There are a lot of things to consider if you wanted to go this route, including if you have enough time to devote to it, or if you have the budget to hire someone else to devote their time to it, but if you do go this way, you’ll find you’re not just gathering followers, you’re gathering friends. And, in the long run, friends are a lot more loyal than customers. An important thing to note, however, is that if you decide to hire someone to do this, you should find someone who shares your vision and drive for the success of your company so that they can echo your excitement over new company developments which they will invariably share over social media.
One of the main culprits of social accounts sounding like robots is when you use a method for scheduling posts, and then set it and forget it. Scheduled posts are an important tool, but never allow them to be the center of your social strategy. Take the time to see what’s up at any given moment on the Internet and add your voice to the noise right then and there. If you have something that needs to go out at a particular time, that’s great, but don’t let that keep you from being spontaneous and relevant.
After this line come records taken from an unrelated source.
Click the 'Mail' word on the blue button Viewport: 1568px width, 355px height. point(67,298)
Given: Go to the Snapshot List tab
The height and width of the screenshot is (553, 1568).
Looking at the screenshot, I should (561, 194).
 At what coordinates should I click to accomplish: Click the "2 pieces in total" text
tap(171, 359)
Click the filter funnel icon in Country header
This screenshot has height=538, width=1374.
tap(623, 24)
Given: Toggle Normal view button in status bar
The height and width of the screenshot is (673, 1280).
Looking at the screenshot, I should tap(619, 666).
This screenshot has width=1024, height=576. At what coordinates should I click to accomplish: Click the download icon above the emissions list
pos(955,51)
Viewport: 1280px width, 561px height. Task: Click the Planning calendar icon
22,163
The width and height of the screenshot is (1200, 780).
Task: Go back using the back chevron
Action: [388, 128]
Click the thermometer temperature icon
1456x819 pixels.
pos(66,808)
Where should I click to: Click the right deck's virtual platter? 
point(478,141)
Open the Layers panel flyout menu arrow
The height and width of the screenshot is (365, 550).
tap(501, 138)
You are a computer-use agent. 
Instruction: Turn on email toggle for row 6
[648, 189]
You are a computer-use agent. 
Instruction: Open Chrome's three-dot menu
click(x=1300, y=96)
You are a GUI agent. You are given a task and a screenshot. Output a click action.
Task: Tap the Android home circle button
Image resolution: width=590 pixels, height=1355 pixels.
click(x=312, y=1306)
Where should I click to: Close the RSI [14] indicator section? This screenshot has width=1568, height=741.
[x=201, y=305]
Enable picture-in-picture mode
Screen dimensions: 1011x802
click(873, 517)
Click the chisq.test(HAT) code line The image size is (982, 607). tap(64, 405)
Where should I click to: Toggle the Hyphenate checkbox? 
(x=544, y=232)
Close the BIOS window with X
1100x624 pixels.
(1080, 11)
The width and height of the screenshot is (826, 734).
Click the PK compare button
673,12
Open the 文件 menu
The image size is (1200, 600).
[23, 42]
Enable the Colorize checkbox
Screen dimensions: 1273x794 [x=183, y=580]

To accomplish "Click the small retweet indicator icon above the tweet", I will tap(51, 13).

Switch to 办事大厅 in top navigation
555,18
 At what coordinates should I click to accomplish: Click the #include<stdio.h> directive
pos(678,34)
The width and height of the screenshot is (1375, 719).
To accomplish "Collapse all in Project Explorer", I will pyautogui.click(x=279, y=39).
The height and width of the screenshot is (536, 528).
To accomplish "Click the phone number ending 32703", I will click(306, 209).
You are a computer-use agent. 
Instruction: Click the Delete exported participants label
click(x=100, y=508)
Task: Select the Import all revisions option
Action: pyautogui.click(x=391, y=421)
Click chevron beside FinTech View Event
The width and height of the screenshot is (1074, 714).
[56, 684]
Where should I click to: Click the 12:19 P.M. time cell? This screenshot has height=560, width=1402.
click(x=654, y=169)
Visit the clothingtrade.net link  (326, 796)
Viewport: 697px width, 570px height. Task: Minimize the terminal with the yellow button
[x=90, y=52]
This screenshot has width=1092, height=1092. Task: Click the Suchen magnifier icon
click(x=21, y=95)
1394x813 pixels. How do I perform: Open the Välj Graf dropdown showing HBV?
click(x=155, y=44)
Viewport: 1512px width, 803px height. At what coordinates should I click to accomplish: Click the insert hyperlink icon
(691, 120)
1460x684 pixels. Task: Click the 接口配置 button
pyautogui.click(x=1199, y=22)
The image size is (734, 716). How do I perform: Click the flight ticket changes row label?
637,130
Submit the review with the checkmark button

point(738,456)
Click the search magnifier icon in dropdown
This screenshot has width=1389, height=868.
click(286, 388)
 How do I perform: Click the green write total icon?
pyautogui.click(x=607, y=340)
You don’t want to miss, for example, when the entire Internet is talking about a couple of llamas that are on the loose in Arizona. Grab onto that opportunity and ride that wave, because by the time you can create a custom graphic and make it all shiny and professional, the wave will have crashed, the moment is over, the llamas are captured, and you’re left with a useless graphic you can either use and appear irrelevant, or keep to yourself knowing how many hours you wasted on it. Timing is everything, especially on a medium that updates the entire world in real time.
Death to the Robots
Okay, so Skynet’s not about to take over. The singularity is a few years down the road. That big fighting robot in Japan seems to be well under control. But we can stem the tide of robot revolution even more by making our online connections real and human. Especially if you’re interested in building a loyal customer base. What other methods have you found to be successful in the war against automatons? Or do you think robots are just great and we should welcome our robot overlords?